Zahlreiche Röntgenuntersuchungen und Metallanalysen hat der FU-Archäologe durchgeführt. Weitere Untersuchungen befassen sich mit den Fragen der Zusammengehörigkeit von Dolchgruppen sowie der naturwissenschaftlichen und archäologischen Datierung der Stücke. Im Rahmen dieser Forschungsarbeiten, die zum Teil in Zusammenarbeit mit dem Römisch Germanischen Zentralmuseum in Mainz entstanden, konnte Schwenzer zeigen, dass bisher weder in Italien noch im Raum der Westschweiz Dolche gefunden wurden, deren Herkunft aus dem Heimatgebiet der Aunjetitzer Kultur zweifelsfrei nachzuweisen ist. Dagegen konnte er mehrfach den Einfluss südlicher Dolche auf die Produktion der Vollgriffdolche in den Werkstätten der Aunjetitzer Kultur belegen.

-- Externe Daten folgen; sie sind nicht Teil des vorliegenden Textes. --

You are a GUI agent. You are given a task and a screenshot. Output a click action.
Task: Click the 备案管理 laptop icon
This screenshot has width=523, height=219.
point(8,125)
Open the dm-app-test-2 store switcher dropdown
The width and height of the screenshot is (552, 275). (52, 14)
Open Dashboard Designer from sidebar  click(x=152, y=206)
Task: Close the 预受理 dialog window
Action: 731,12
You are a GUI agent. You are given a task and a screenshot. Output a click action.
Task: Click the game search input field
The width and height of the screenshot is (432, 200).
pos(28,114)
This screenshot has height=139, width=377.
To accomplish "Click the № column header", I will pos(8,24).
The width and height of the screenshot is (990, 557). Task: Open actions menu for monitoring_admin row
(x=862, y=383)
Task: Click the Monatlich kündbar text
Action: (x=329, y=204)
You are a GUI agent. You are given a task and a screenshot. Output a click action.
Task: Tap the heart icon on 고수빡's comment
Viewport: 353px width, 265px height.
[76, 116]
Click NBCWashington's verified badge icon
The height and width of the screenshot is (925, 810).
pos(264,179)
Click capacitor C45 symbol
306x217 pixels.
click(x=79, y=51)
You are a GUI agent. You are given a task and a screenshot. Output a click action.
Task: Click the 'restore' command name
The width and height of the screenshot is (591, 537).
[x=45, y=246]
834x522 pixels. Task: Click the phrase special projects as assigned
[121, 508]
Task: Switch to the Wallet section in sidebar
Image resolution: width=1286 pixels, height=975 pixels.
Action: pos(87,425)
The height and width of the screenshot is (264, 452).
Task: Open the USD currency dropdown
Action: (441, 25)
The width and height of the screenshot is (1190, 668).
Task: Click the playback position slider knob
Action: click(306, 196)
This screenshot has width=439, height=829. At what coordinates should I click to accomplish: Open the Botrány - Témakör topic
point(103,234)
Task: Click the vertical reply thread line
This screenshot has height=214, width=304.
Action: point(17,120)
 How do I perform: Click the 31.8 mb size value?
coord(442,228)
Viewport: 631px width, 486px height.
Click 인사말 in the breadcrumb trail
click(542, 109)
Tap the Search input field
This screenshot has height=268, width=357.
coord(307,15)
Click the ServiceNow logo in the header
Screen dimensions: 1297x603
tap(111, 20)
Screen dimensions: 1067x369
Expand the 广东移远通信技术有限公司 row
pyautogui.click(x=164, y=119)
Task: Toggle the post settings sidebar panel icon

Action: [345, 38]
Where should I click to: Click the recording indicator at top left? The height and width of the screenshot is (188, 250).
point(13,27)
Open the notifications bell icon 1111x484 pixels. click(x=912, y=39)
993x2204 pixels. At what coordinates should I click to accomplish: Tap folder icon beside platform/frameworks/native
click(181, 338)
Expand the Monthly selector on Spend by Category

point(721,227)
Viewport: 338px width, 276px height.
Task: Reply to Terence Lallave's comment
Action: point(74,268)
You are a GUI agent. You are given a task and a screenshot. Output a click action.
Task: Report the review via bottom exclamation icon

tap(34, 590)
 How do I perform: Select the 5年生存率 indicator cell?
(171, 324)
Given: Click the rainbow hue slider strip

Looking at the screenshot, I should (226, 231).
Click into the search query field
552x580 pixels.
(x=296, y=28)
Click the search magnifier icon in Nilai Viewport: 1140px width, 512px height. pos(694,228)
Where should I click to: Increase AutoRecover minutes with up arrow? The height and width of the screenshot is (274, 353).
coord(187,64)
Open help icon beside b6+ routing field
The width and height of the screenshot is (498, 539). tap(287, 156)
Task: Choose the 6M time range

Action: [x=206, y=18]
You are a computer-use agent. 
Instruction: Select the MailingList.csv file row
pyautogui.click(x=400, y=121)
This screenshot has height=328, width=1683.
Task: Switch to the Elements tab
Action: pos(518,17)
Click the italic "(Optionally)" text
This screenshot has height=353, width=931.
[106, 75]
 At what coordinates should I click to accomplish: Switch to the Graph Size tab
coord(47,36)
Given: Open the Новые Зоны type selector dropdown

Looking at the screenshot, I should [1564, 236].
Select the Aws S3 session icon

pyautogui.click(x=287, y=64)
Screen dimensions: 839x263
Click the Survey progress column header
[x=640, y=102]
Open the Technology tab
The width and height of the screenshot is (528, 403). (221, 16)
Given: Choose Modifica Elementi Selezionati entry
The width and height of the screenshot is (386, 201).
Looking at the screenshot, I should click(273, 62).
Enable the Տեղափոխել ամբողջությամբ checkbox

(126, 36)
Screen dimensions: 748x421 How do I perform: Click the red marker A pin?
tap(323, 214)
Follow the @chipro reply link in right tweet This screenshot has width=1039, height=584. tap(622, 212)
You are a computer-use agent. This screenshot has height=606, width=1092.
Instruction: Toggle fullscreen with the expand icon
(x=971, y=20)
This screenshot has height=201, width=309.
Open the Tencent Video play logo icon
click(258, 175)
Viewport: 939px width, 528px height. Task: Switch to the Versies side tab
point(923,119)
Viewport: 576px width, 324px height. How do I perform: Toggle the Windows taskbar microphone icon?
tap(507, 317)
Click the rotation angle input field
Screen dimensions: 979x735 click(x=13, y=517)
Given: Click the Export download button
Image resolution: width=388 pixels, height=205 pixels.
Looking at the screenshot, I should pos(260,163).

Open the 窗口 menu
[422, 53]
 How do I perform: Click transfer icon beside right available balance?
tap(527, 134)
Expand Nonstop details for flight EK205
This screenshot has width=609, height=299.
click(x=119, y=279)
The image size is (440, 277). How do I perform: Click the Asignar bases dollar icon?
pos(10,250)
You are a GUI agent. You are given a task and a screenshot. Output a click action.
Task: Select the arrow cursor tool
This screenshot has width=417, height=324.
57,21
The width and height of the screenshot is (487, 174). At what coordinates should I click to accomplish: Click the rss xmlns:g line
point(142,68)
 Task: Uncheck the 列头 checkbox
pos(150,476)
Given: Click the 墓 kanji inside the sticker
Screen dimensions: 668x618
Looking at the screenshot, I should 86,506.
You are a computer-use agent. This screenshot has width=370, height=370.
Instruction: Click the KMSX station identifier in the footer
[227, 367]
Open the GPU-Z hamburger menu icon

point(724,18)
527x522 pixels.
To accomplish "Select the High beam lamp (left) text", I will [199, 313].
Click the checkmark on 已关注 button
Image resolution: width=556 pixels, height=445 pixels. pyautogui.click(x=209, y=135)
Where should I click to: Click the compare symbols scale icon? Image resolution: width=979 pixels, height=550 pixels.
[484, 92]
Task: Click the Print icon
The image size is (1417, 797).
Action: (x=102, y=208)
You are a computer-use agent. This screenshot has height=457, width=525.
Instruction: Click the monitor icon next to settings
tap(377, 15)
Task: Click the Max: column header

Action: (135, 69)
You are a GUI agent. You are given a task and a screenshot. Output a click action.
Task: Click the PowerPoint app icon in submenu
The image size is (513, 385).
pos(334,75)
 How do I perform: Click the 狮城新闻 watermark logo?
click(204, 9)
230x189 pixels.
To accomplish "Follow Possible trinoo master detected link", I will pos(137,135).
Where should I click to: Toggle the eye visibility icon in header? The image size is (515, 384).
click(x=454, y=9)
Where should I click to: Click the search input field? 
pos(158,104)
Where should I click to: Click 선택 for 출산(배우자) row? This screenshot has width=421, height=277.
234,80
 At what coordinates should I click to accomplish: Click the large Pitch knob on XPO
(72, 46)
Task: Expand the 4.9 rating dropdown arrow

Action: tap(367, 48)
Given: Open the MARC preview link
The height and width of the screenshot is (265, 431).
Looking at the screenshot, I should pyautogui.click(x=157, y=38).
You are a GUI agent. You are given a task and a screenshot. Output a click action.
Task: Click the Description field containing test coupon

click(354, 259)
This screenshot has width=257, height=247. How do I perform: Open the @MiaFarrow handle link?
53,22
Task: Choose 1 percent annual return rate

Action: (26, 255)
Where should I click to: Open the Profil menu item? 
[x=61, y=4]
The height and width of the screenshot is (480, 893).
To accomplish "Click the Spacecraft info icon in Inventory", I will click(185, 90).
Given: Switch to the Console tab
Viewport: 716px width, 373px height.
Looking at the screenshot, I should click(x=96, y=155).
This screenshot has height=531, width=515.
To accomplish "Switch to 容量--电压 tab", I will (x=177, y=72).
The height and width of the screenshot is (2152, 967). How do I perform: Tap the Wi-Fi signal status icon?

Entstanden sind die Vollgriffdolche in einem nach archäologischen Maßstäben relativ kurzen Zeitraum. Die ältesten Stücke wurden um 2000 v. Chr. in Italien und in der Westschweiz produziert. Nur wenig später gelangte die Technik auch in den Raum der Aunjetitzer Kultur, wo die ältesten Stücke etwa um 1900 v. Chr. entstanden sein könnten.

Schon seit längerem vermutet man den Ursprung der europäischen Zinnmetallurgie im Vorderen Orient, nachdem ältere Forschungsansätze, die eine unabhängige Entstehung in Europa vertraten, widerlegt werden konnten. Während die Zinnmetallurgie zu einem Teil über das Karpatenbecken und die Donau Mitteleuropa erreichte, wurden neue Gusstechniken und die Sitte, sich mit Prunkdolchen auszustatten, offenbar über das Mittelmeer nach Italien gebracht.

Das technische und kulturelle Phänomen der frühbronzezeitlichen Prunkdolche breitete sich anschließend rasch über große Teile Europas aus. Die Verbreitung reicht von Italien bis nach Skandinavien und von der französischen Atlantikküste bis nach Polen und Ungarn. Die relativ schnelle Ausbreitung der neuen Technik über einen so großen Raum spricht dafür, dass bereits in der Frühbronzezeit weitreichende Kommunikationsnetze bestanden. Wahrscheinlich waren es lokale Eliten, die diese Austauschbeziehungen über eine größere Entfernung unterhielten. Sie waren es auch, die sich mit solchen Prunkwaffen wie den Vollgriffdolchen schmückten, sie den Göttern opferten oder selbst mit ins Grab nahmen. Erst am Ende der Frühbronzezeit um 1600 v. Chr. wurden die prachtvollen Dolche allmählich durch die neu aufkommenden Schwerter ersetzt.